[Opening AVAILABLE DATA section]
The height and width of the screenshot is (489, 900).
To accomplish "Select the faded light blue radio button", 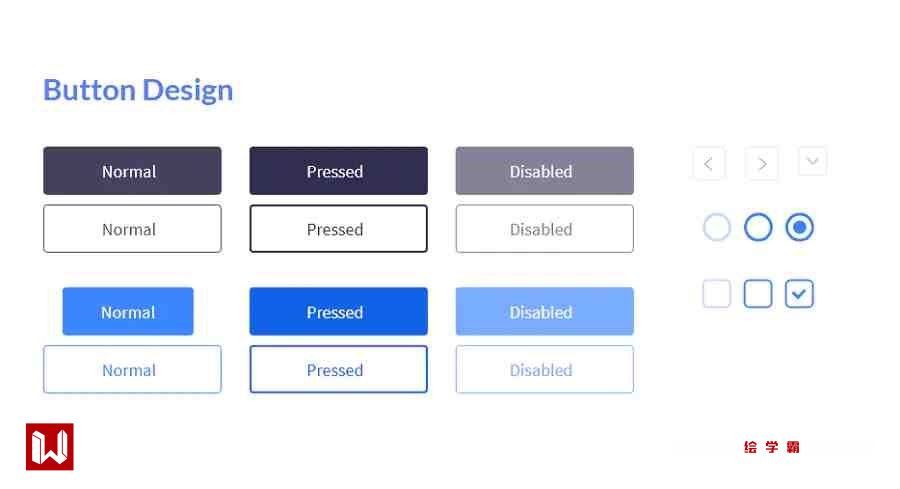I will (717, 228).
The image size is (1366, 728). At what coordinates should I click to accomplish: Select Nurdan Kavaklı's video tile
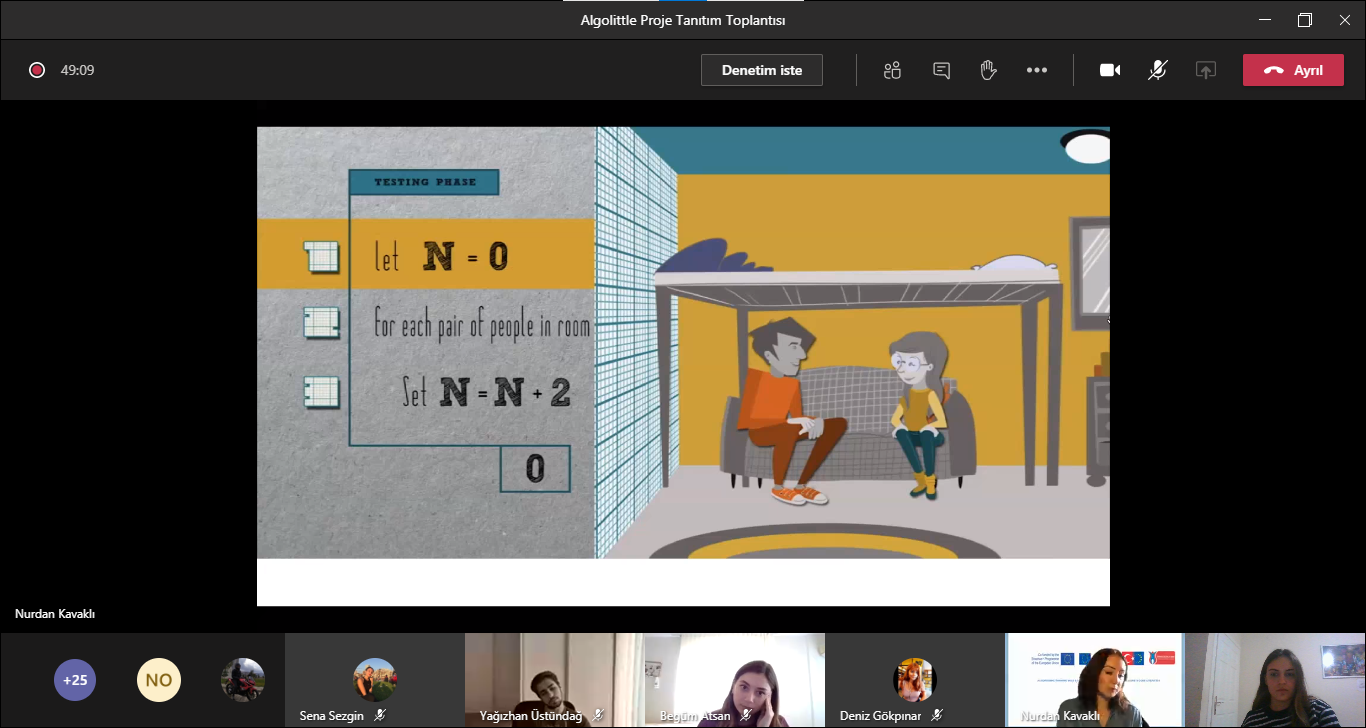click(1094, 680)
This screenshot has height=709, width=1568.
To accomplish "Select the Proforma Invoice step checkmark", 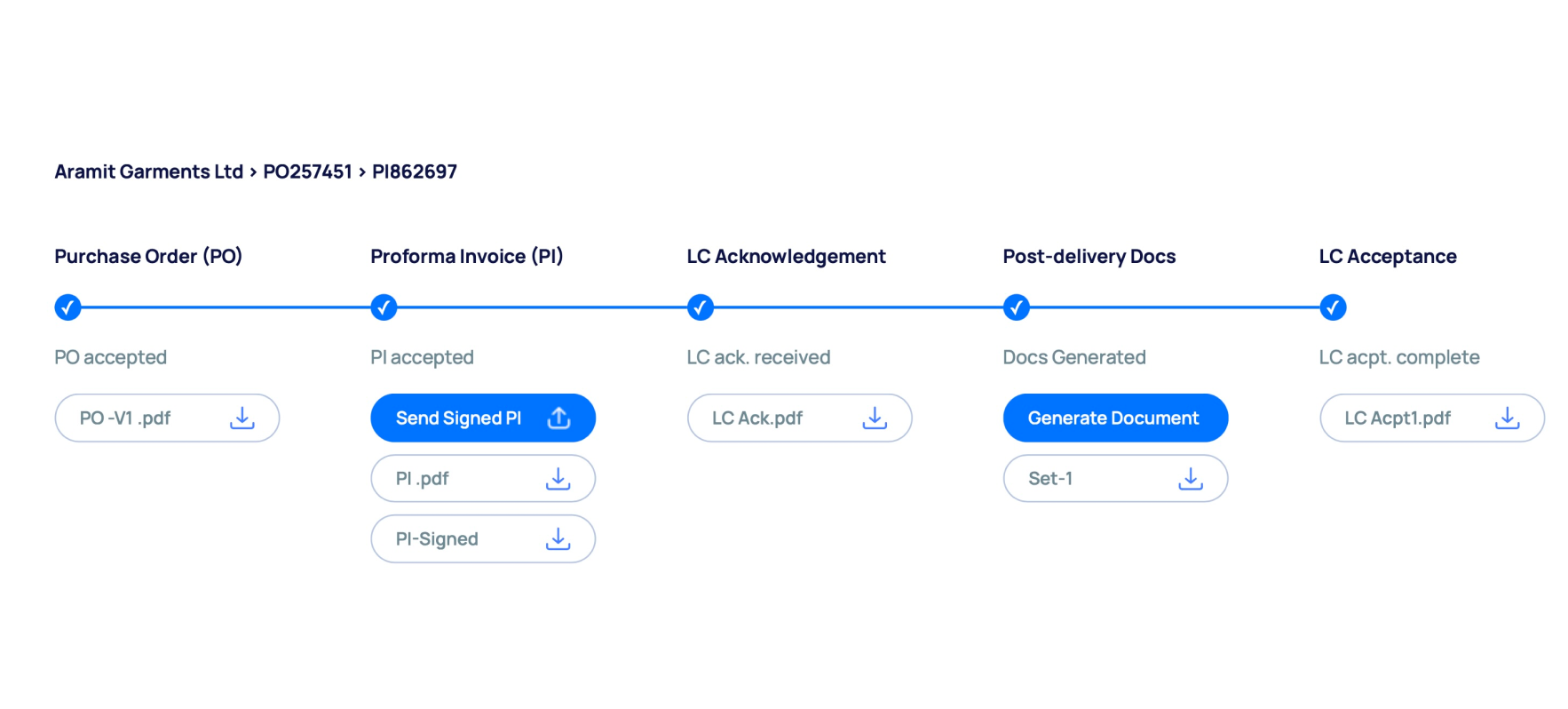I will point(384,307).
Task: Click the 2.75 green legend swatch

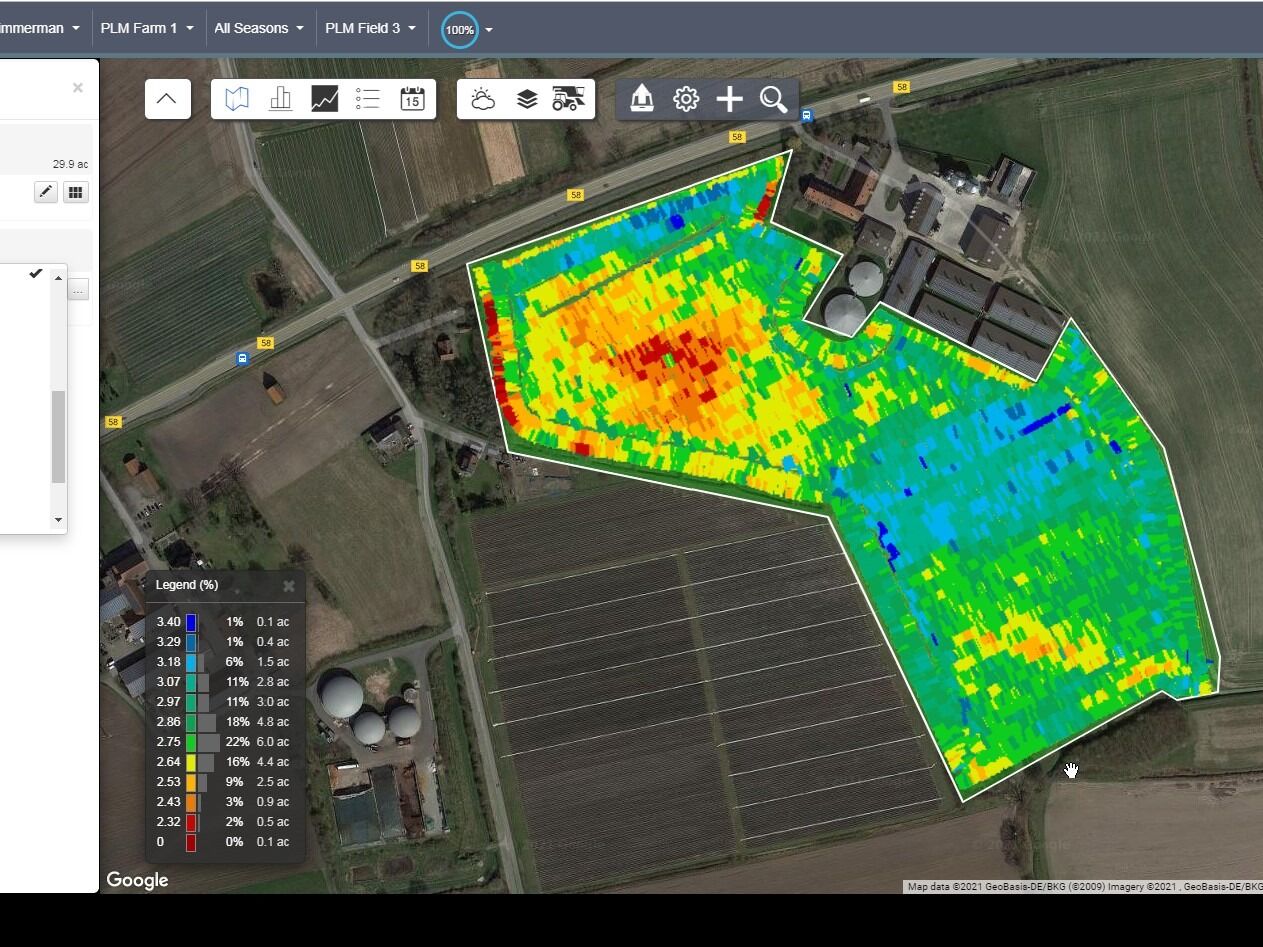Action: tap(191, 742)
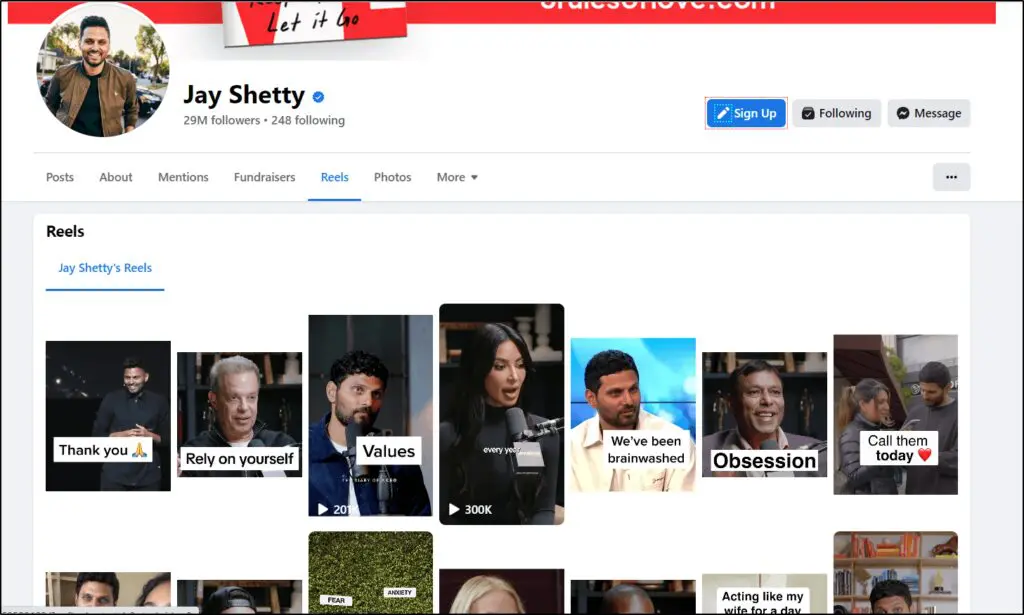The height and width of the screenshot is (615, 1024).
Task: Toggle following status for Jay Shetty
Action: point(836,113)
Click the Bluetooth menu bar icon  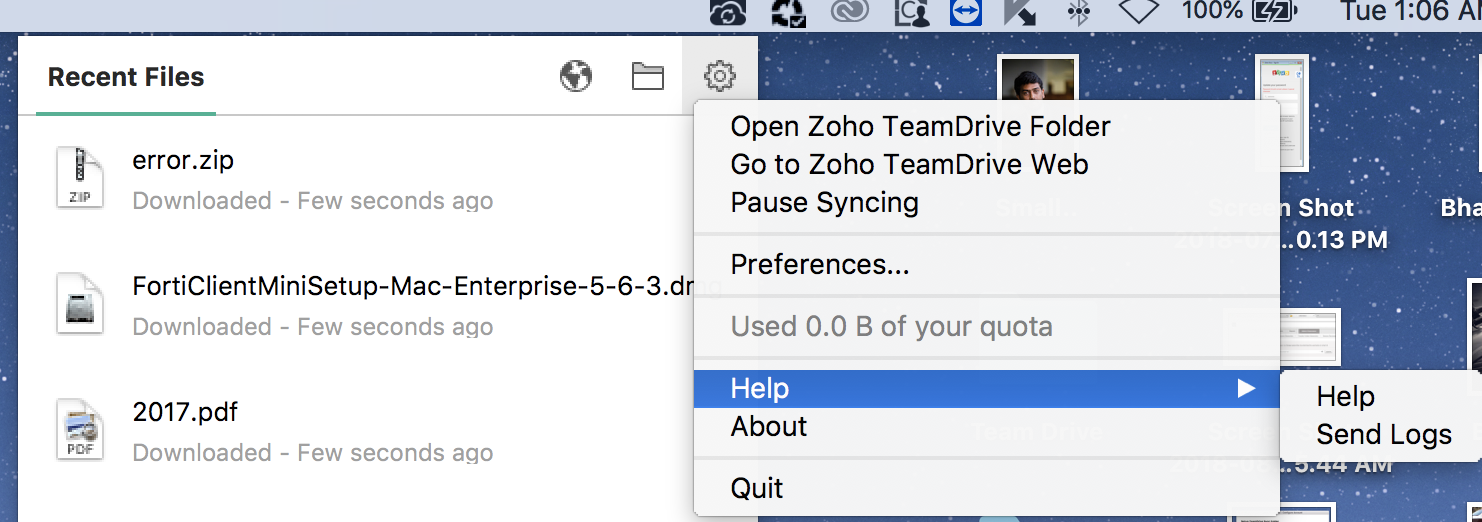tap(1079, 12)
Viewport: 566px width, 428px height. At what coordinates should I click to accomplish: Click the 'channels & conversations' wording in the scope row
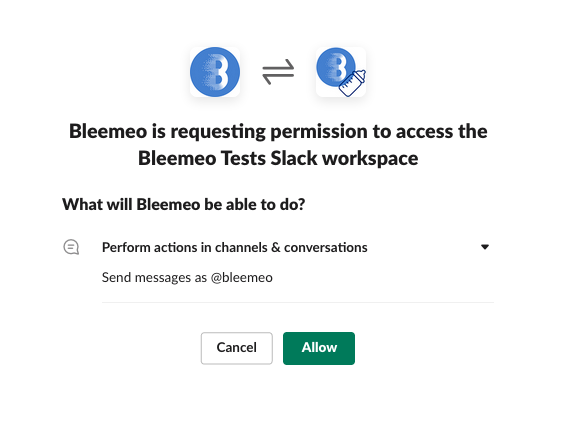coord(291,248)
[Closing AVAILABLE DATA section]
From the line that contains "Viewport: 566px width, 428px" down to the last line of the entries above, copy every line exactly and leave out the pictures.

Viewport: 566px width, 428px height. At what coordinates should I click to accomplish: Click the 'channels & conversations' wording in the scope row
coord(291,248)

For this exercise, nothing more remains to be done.